Oprah always made “aha!” moments sound so inspiring and colorful and uplifting, but sometimes an “aha!” moment makes you feel like crap.

My depressing “aha!” moment happened the other day, as I was expressing to a friend my great interest in airplanes:

“The funny thing is, I am obsessed with big planes but I’m actually afraid of flying.”

The enormity of this sentence hit me as soon as the words escaped my mouth. Was I actually talking about Lufthansa and FedEx jets, or was I just exposing a deep, shameful layer of my inner being, that I am obsessed with grand ideas but too much of a scaredy cat to get them off the ground?

After all, “planes” is “plans” with just one extra letter.

The parallels are almost frightening. Take the airplane thing. I love the structure of planes, their sleek design, the technology that allows them to take off and land, to straighten themselves out on a windy day. The choreography of flight patterns, the ballet of metal birds in the clouds, a giant football play sheet in which the Xs and Os are instead 737s and DC-10s.

I learn the lingo, expand my vocabulary, noting that the call sign for U.S. Air is “Cactus” and how the final three steps of an airplane’s arrival are termed “downwind,” “base,” and “final.” My Netflix history shows that I’ve watched documentaries about American Airlines and Air Force One, and I’ve confessed to hiding in a corner in Barnes & Noble, a magazine about commercial airliners between my legs.

But when it comes time for me to fly, I clutch Bryan’s hand as we barrel down the runway and dare not breathe when the plane’s wheels leave the ground. I don’t get sick over flying, but I don’t necessarily enjoy it, either.

I wish I could say I plaster myself against the window and spend every moment in the sky being utterly amazed that, well, I’m in the mother f****n’ sky, but the truth is that I peek out the window with trepidation, afraid that me shifting a few inches to the right will somehow cause the whole aircraft to lurch, and soon we’ll be spiraling out of control through the clouds, all because of my natural desire to fully enjoy the moment of being in flight.

My real-life planes plans are not much different. I think of yoga, how when I was first introduced to it in 2005, I fully immersed myself in all things asana. I subscribed to Yoga Journal, reading each article several times in an effort to memorize the lingo, the Sanskrit that holds the practice together. I attended workshops and master classes, admiring the instructors and their effortless poses, taking notes, itching to become an expert.

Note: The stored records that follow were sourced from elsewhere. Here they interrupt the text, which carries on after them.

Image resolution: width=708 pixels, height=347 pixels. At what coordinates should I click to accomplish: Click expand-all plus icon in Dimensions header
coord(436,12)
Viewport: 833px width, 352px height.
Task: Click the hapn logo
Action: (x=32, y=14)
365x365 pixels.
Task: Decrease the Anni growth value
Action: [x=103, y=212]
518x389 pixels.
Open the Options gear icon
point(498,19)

I was in love with the details, the schematics. I went to flight school (yoga teacher training). How I loved being around all these seasoned pilots! My fellow students and I talked the talk, stayed up late into the night to share notes and fantasies of flight. We doodled our own flight plans, imaging how one day we’d soar to new heights.

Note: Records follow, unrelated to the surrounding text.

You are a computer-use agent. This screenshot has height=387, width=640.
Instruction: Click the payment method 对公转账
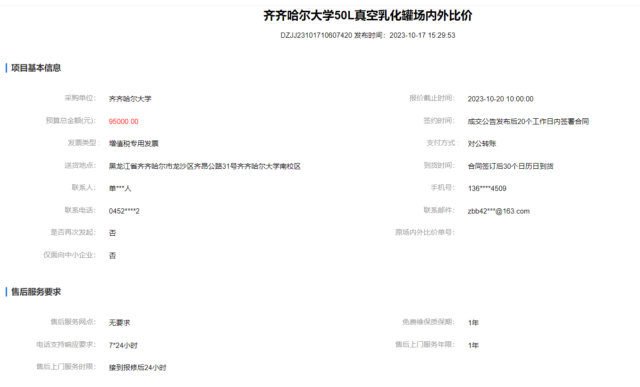[482, 144]
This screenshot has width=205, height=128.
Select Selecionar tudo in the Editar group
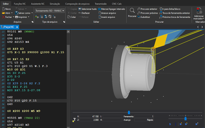[x=89, y=9]
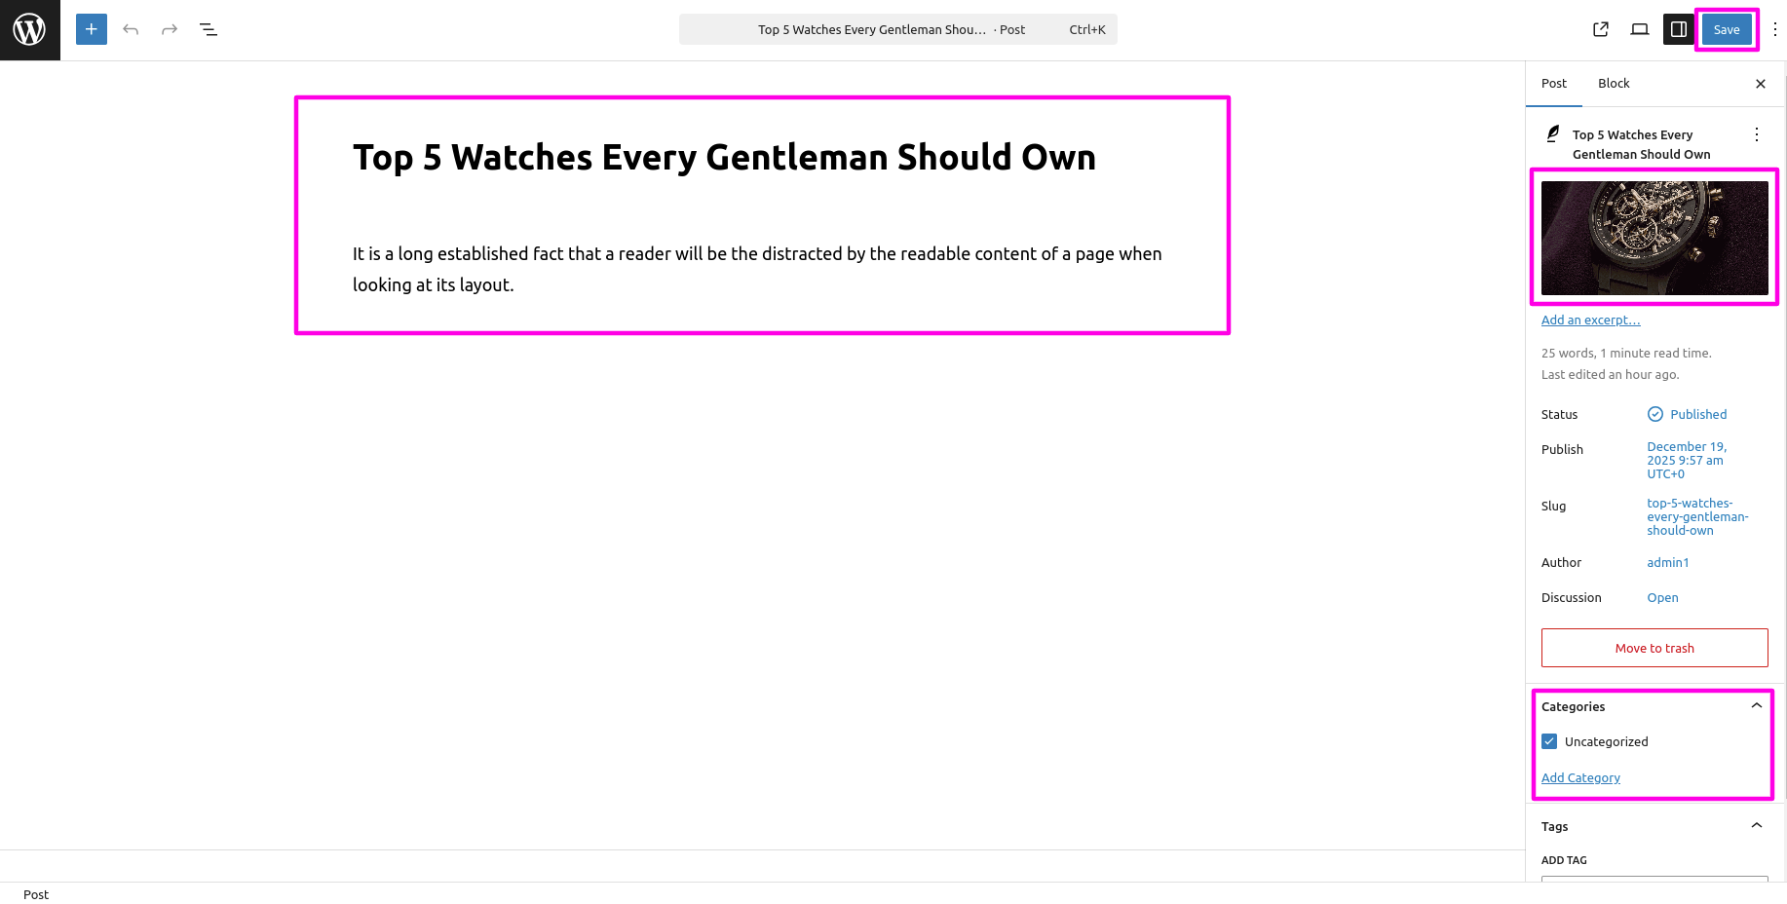The image size is (1787, 904).
Task: Open the editor Options three-dot menu
Action: (1774, 29)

But then when it came time for my test flights, I always felt like I was sputtering and swinging aimlessly between clouds. The feeling of ascending was not as gratifying as I had envisioned. The moment I got my pilot’s license, I already knew deep inside that I didn’t want to fly.

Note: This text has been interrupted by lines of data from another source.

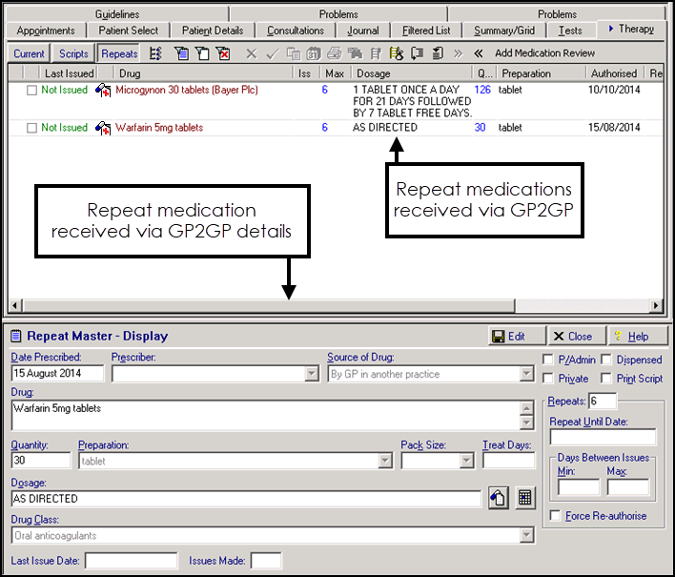Open the Patient Details tab
This screenshot has height=577, width=675.
click(212, 31)
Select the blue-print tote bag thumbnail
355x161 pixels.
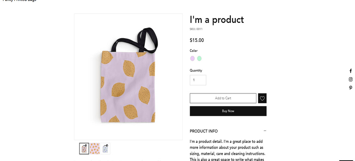(x=105, y=149)
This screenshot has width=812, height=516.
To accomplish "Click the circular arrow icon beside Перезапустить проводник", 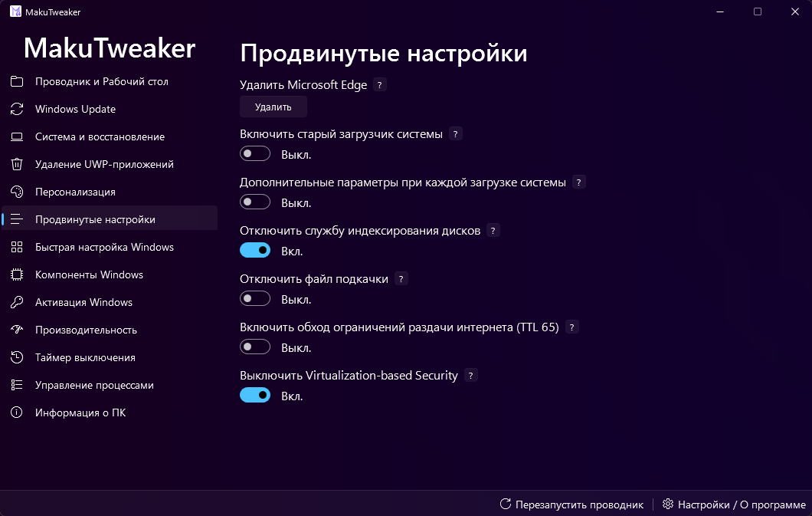I will point(506,504).
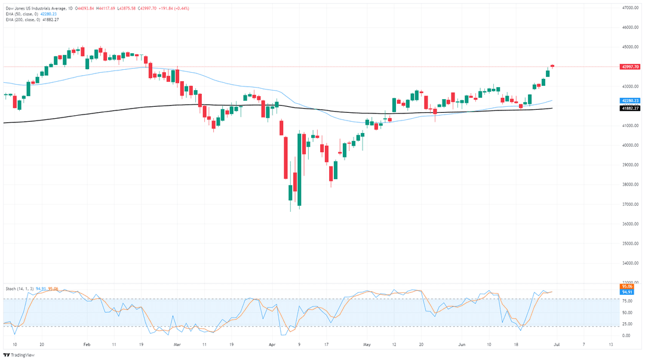Click the Mar label on date axis
The height and width of the screenshot is (361, 645).
tap(177, 344)
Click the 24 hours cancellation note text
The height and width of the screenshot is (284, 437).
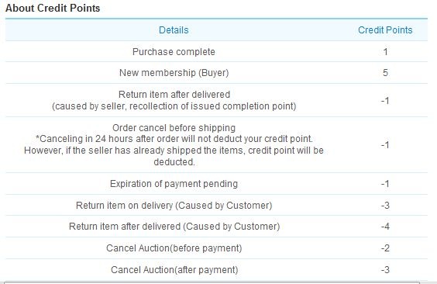(x=174, y=151)
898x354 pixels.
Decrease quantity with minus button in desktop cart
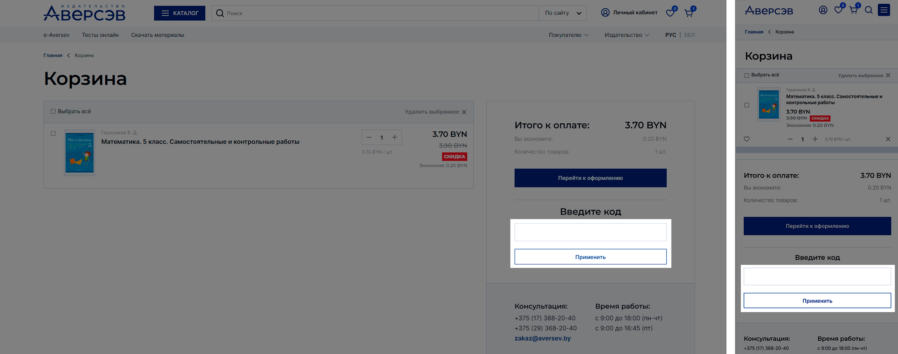(x=369, y=137)
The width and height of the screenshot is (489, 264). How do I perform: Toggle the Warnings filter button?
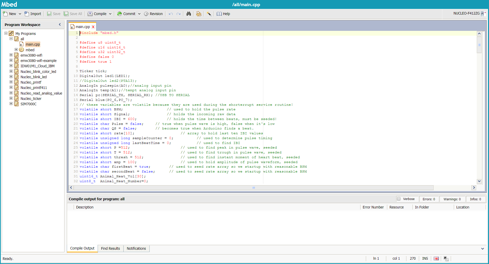pyautogui.click(x=452, y=199)
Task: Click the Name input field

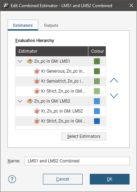Action: pyautogui.click(x=77, y=161)
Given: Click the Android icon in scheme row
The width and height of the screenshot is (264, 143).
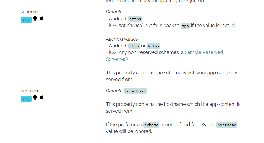Looking at the screenshot, I should pos(35,18).
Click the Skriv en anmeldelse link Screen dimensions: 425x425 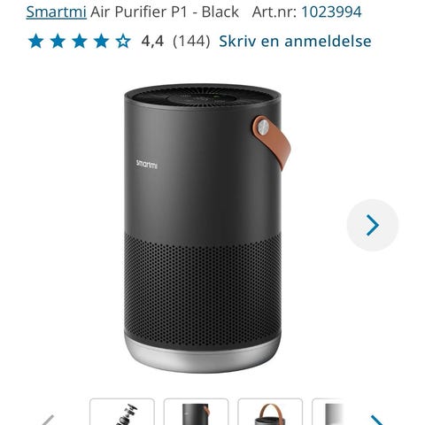295,41
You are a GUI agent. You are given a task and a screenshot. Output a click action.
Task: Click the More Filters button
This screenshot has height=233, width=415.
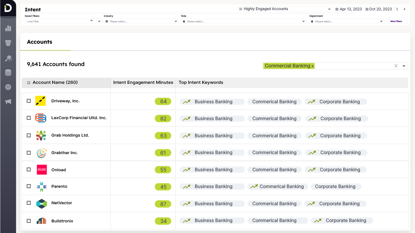(x=396, y=21)
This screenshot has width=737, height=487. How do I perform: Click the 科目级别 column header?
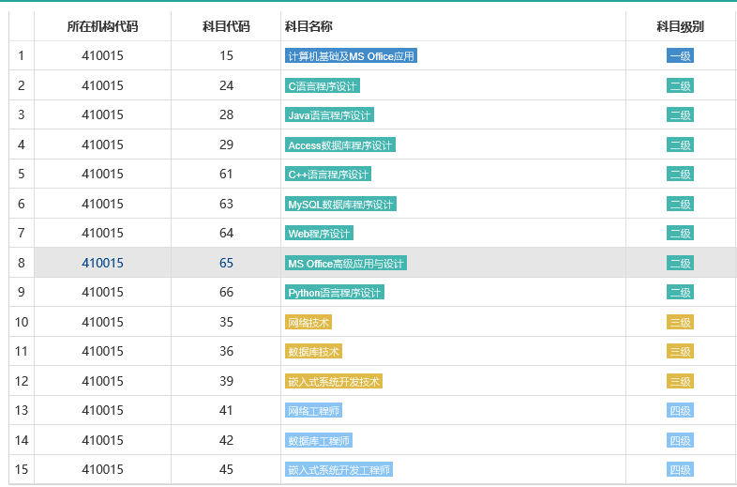tap(680, 26)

It’s not much different today. I think, I could organize a lunch-hour dance party at my office, I could learn to teach dance to older adults, I could do this training and make movement my second career.

I have surrounded myself with books and blogs and images of dancing, scurrying off to class after class, fascinated with the details, colors, and nuances of movement, painting pictures in my mind of my body as an airplane, a bird, an angel far above this earth. Sometimes during a class I rush across the studio floor and take off, but the flight is never more than an out-and-back.

I feel like somewhere in my notes and doodles and vocabulary there is a flight plan for a trans-Atlantic journey, but the question is whether I’ll ever work up the courage to sit down in the cabin with courage and allow myself to look out that window without fear of falling out of the sky.

Descending into Lhasa, 2006

It’s time to trust my instincts
Close my eyes
And leap…

It’s time to try defying gravity
I think I’ll try defying gravity
And you can’t pull me down.

~ “Defying Gravity,” Wicked

(Note. This post is dedicated to Meg from Spirit Moves Dance, who is already on her way to 35,000 feet and has no intention of lowering her landing gear anytime soon. :-))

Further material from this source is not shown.